Now that the end of our first Whole30 is coming to an end, sister and I are concerned about how we should be eating afterward. If we choose to stay on the plan it’s a no brainer. You should have seen us in the kitchen shredding sweet potatoes like pros. Both of us are not wanting to go back to the way we used to eat because we fear we’ll wind up where we were. We haven’t come this far just to be here.
I know that Whole30 isn’t a weight loss plan – it’s a temporary eating plan to reset how your body reacts to certain foods. Weight loss is not the intent of the plan, it is a byproduct of the plan, not a guarantee. I’ve been watching videos of women who have completed Whole30 and their weight loss varied from 2 to 7 pounds. The problem with these women was they were also young and thin. People like me don’t make videos.
Many people have done a Whole30 and lost no weight at all. I even read that some people have gained weight, heaven forbid! But I’ve learned that scales only measure the earth’s gravitational pull on your body. If you replace 5 pounds of fat with 5 pounds of muscle the scale reflects no change. Hmmm… Scales can be hateful things.

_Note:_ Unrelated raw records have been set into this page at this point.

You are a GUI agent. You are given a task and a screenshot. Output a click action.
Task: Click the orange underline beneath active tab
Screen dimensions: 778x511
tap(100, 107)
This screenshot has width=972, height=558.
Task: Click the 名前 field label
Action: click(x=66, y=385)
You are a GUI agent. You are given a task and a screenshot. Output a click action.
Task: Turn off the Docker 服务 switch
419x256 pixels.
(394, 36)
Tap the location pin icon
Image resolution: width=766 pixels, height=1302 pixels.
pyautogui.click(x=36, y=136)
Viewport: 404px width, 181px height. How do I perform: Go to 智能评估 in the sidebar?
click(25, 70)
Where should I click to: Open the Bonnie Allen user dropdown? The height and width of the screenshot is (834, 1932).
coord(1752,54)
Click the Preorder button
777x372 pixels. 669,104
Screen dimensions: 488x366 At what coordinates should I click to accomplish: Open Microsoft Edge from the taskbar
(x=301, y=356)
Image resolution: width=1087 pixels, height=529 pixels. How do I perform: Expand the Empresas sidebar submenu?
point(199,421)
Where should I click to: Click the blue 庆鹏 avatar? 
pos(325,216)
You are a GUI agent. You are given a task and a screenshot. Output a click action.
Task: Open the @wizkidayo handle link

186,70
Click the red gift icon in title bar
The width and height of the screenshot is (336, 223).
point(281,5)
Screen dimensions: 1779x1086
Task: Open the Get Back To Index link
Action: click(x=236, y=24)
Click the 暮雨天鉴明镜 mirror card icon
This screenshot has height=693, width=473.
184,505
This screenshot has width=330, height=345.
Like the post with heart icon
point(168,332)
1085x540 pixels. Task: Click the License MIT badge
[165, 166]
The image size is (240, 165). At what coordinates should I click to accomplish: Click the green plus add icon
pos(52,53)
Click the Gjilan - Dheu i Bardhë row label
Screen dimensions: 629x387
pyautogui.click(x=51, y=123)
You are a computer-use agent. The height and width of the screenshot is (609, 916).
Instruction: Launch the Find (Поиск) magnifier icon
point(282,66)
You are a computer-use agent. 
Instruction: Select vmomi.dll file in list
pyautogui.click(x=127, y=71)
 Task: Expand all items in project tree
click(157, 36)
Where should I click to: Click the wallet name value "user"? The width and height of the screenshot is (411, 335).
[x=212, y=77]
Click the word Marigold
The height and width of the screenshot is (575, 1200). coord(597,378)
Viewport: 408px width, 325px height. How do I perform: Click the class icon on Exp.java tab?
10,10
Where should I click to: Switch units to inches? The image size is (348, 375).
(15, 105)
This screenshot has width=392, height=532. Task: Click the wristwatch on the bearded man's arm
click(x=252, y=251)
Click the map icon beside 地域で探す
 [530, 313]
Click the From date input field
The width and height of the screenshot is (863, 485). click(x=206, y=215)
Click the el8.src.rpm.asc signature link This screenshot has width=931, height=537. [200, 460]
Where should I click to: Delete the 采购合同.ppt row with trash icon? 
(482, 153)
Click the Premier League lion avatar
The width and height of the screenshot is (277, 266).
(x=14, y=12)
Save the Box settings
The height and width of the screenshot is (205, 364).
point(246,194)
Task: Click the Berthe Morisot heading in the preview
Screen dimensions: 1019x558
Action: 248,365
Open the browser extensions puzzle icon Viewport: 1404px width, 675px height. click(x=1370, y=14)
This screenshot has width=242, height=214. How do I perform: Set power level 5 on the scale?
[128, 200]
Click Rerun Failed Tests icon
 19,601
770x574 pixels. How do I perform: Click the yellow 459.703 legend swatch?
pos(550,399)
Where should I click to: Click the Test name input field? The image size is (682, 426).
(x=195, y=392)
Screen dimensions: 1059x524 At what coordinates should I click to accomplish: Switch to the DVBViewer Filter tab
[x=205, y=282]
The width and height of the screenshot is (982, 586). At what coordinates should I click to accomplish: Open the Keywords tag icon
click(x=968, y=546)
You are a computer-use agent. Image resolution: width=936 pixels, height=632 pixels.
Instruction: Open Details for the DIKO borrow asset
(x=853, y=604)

I got an email from joycemeyer.org. this morning. That in itself is not unusual, I get one every day. But a picture of Joyce holding a 1,000-piece puzzle caught my attention. It was meant to. She was using the puzzle as an illustration of the ‘big picture’ and the puzzle pieces as the 1,000 little things demanding our immediate attention. My mind went straight to Whole30 and weight loss.
What’s the big picture? Besides coming off my meds? Clothes. What is it like to primarily choose clothes by style and not by if it’s big enough? I don’t know that feeling. Or, what it feels like to walk into a store and know something is going to fit. What does if feel like to choose not to buy something you just don’t like opposed to you can’t buy it because it, and everything else, is too small? What is it like to be overwhelmed by the options instead of frustrated by the limitations?
I don’t know.
And how is that vision going to come to reality? One pound at a time, just like that puzzle goes together one piece at a time.
Have I lost any weight? I won’t know until next week. I do know it’s easier to get up from a sitting position on the floor. Will I be disappointed if I haven’t? Yes, I’d be very disappointed. But not disappointed enough to think that the Whole30 experience hasn’t been beneficial to me or to sister.
I recently came across this quote, “It takes four weeks for you to see your body changing. It takes eight weeks for friends and family and it takes twelve weeks for the rest of the world.” It’s been a little over four weeks but I’m finally noticing subtle changes. Not something you’d be aware of but I’ll give you four more weeks – eight if you need them.